Montag, 13. April 2015

Lady Grimoire "Hexenarche - Bestimmung" (Rezension)

Titel: Hexenarche - Bestimmung
Originaltitel: Hexenarche - Bestimmung
Autor: Lady Grimoire
Taschenbuch: 143 Seiten
Verlag: Torsten Schwenk
Herstellung & Druck: CreateSpace
Preis (Taschenbuch): ca.5,99€
Preis (E-Book): ca.0,99€

 

 

 

INHALT:
Kurz nach Taras' 13. Geburtstag ist es endlich soweit. Sie wird gemeinsam mit ihrer besten Freundin Sandra eine echte Hexenschule besuchen und endlich lernen ihre Kräfte zu beherrschen. Der erste Schultag wird jedoch etwas turbulenter als zunächst gedacht.

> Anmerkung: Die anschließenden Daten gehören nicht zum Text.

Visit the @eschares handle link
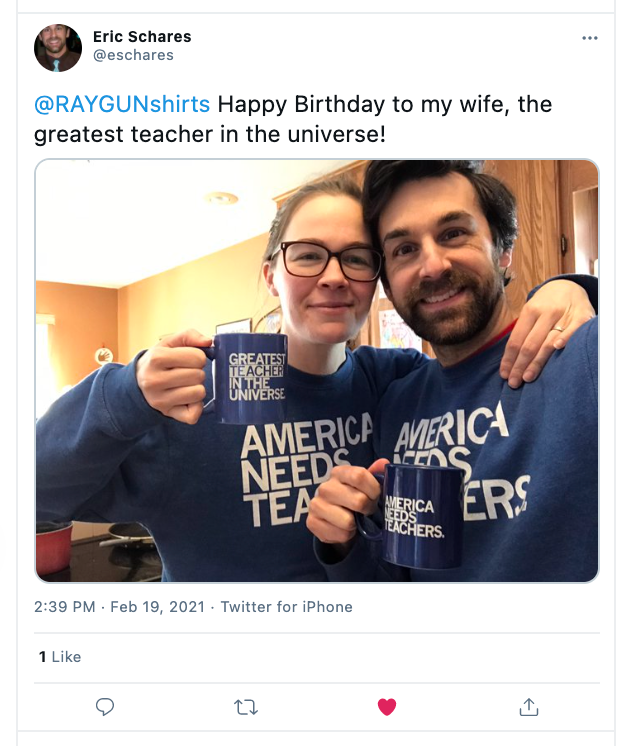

Sandra vermasselt einen Zauber und Tara merkt plötzlich das sie eine äußerst seltene Gabe besitzt, die vor ihr bisher erst eine Hexe hatte. Eine Hexe, die vor langer Zeit gelebt hat und irgendwo in den Gemäuern der Hexenschule ihr persönliches Buch der Schatten versteckt...

HINWEIS:
Dies ist der erste Teil einer mehrteiligen Reihe. Bisher steht es laut dem Autorenteam hinter dem Pseudonym Lady Grimoire noch offen, wie viele Bände folgen werden.




MEINUNG:
Die Geschichte ist aus der Sicht von Tara geschrieben und wird somit aus der Ich-Perspektive erzählt. Der Schreibstil ist flüssig und es finden sich nur wenige Rechtschreib- bzw. Grammatikfehler in dem Buch. Dies finde ich an der Stelle wichtig zu erwähnen, da Selbstverlägern (wie es auch hier der Fall ist) öfter vorgeworfen wird ihre Texte nicht ausführlich korregieren zu lassen. Natürlich gibt es diese Fälle leider, aber hier findet man ein gutes Beispiel dafür, dass es auch anders geht und man nicht gleich mit Vorurteilen selbstverlegten Büchern gegenüber treten sollte. "Hexenarche: Bestimmung" kann in diesem Bezug qualitativ mit Büchern großer Verlage mithalten.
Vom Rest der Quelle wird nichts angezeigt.